America’s stay-at-home dads

Alexander Fishkov

Alexander Fishkov, Ph.D. student Computer Science

Previously we have counted stay-at home dads using public data from the ACS PUMS. In this post we will use a larger dataset to look deeper into stay-at-home fathers’ demographics. In the broadest sense, a stay-at-home dad is a father who is the main caregiver for his children. While this definition is concise, it is not very useful if one wants to study stay-at-home fathers quantitatively using publicly available data. So here we will use a more narrow definition: stay-at-home fathers are those not at work (for any reason) with a wife who has a job and is at work. We only count fathers with household children under 18 years old. We will use the latest 2014 five-year ACS PUMS release for these calculations.

From the age distributions we see that stay-at-home fathers are a bit older than their working counterparts: the median age of a working father is 41, while a stay-at-home father’s median age is 45. The most-populated age group is 35-44 years old: 40 percent of working fathers fall here, while only 31 percent of stay-at-home fathers are in this age group.

Working dads are much more likely to have a bachelor’s degree or higher: 38 percent, while only 20 percent of stay-at-home dads have one. Almost 20 percent of stay-at-home dads have less than a high school level of education. Interestingly, an associate’s degree or an equivalent two-year degree is nearly equally common among working and stay-at-home dads: 28 percent and 31 percent respectively.
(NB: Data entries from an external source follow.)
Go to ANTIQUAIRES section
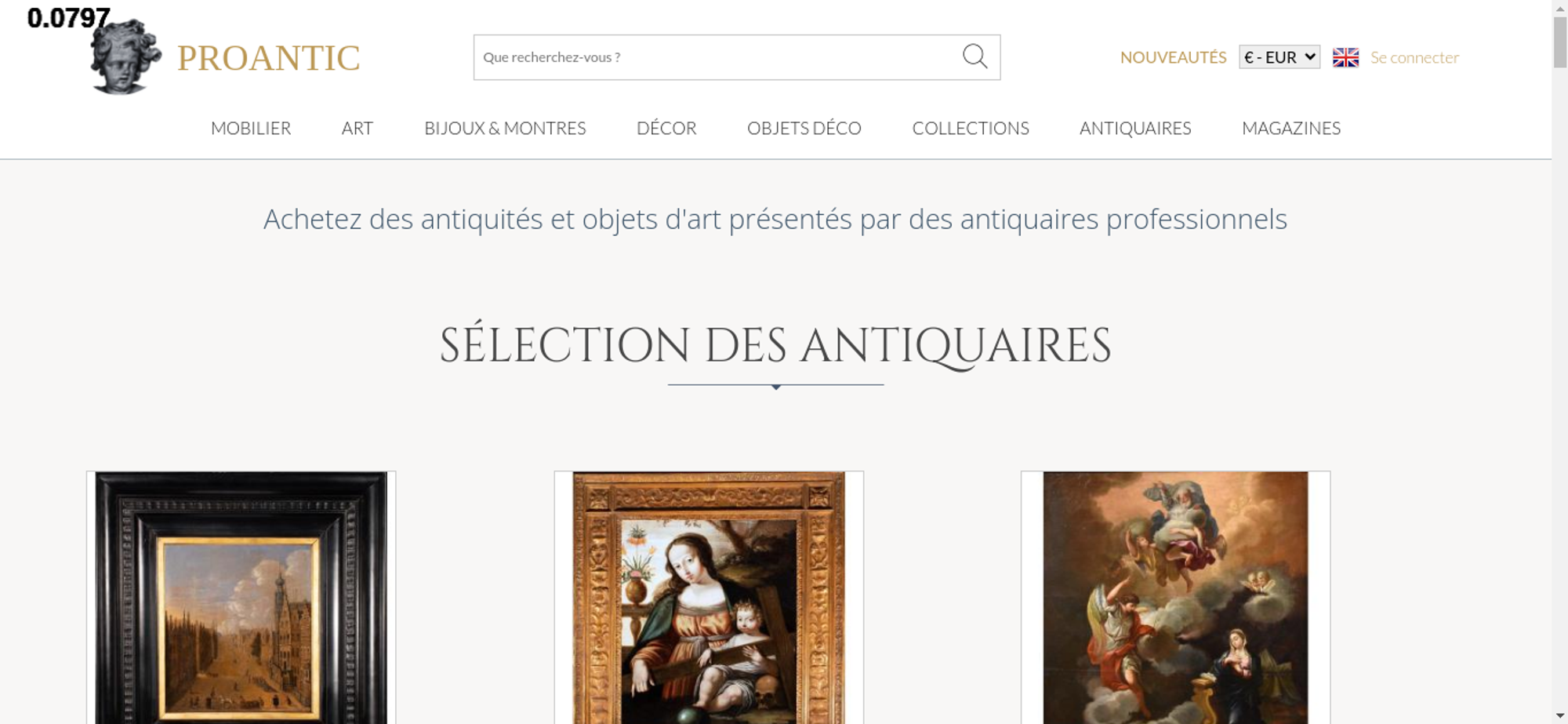The width and height of the screenshot is (1568, 724). (1135, 128)
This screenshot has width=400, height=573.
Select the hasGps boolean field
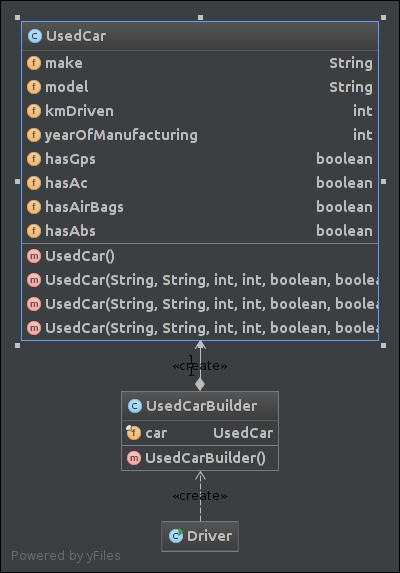pyautogui.click(x=200, y=159)
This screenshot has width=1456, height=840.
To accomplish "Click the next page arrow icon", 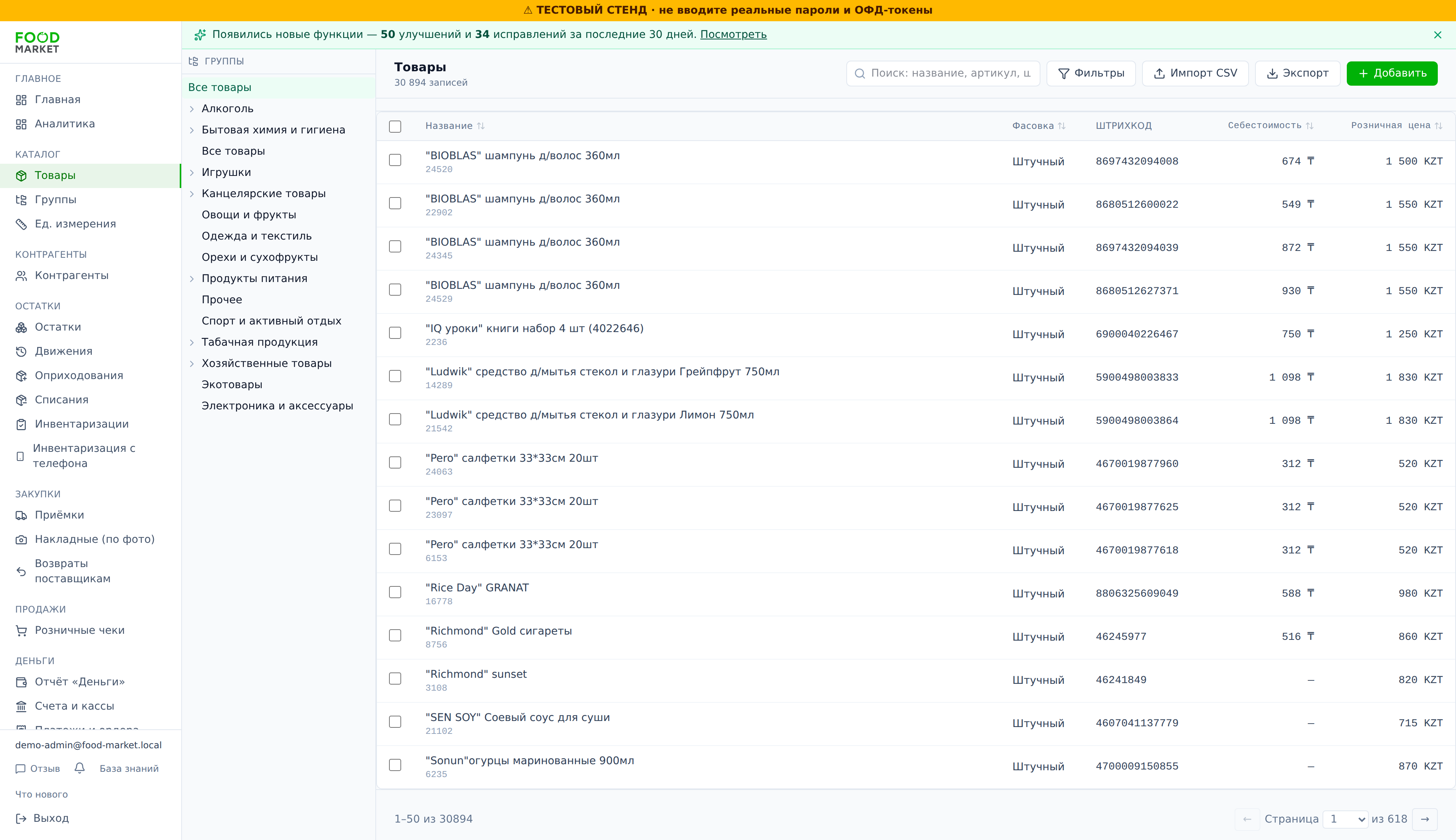I will point(1425,819).
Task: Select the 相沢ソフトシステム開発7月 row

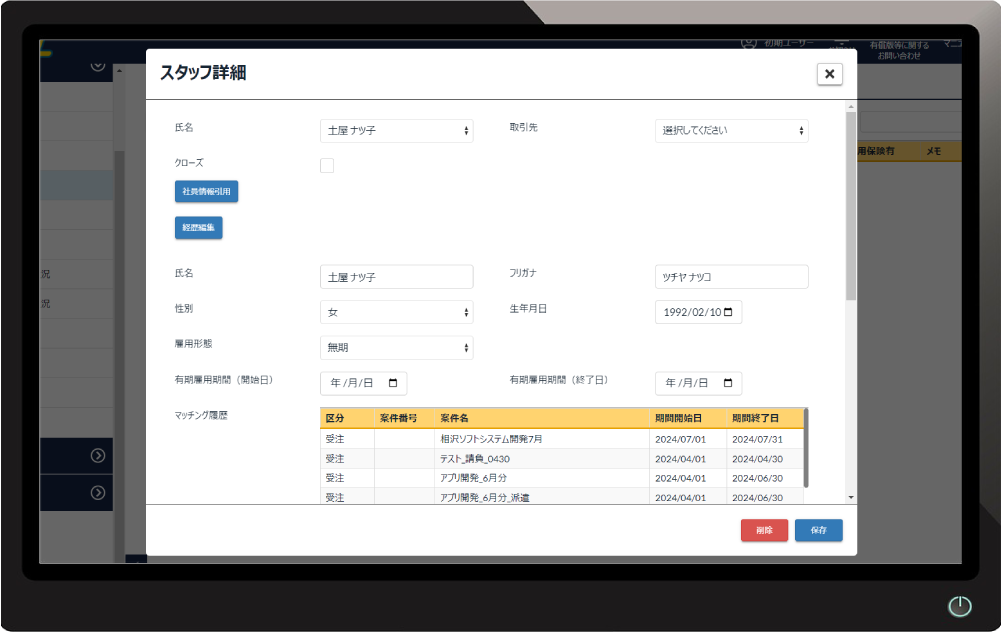Action: pyautogui.click(x=541, y=439)

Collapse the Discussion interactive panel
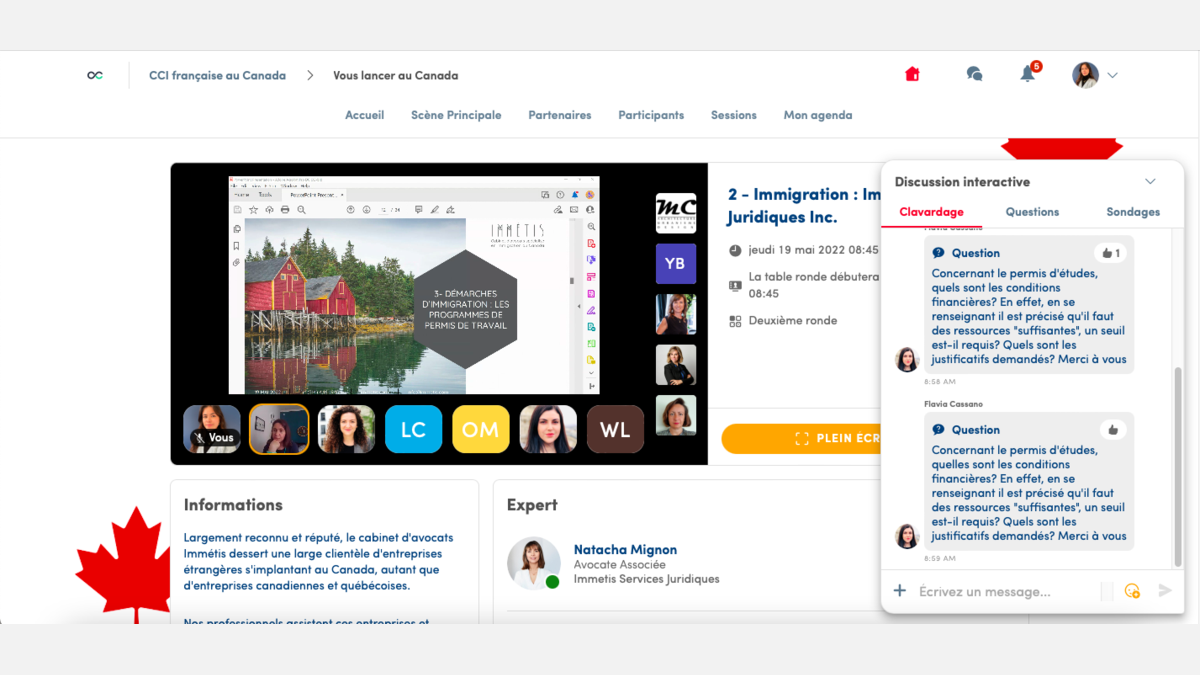pyautogui.click(x=1150, y=182)
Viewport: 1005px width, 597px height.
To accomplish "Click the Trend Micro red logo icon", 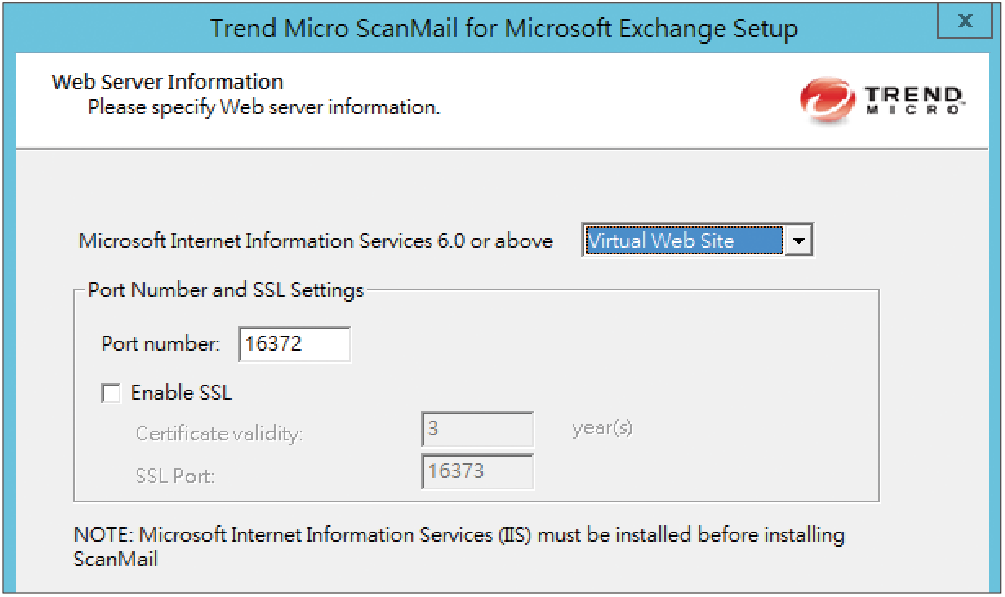I will click(827, 99).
Almost 59 percent of stay-at-home fathers are white, while 14 percent are African-American. Among working fathers, 66 percent are withe and only 7 percent are African-American. Hispanic fathers are equally likely to be working or stay-at-home, with a share of 18 percent. A similar situation is found among Asian fathers: 6% of stay-at-home dads are Asian, while among working fathers their share is 7%.

The proportion of foreign-born working and stay-at home fathers is the same: about 23 percent.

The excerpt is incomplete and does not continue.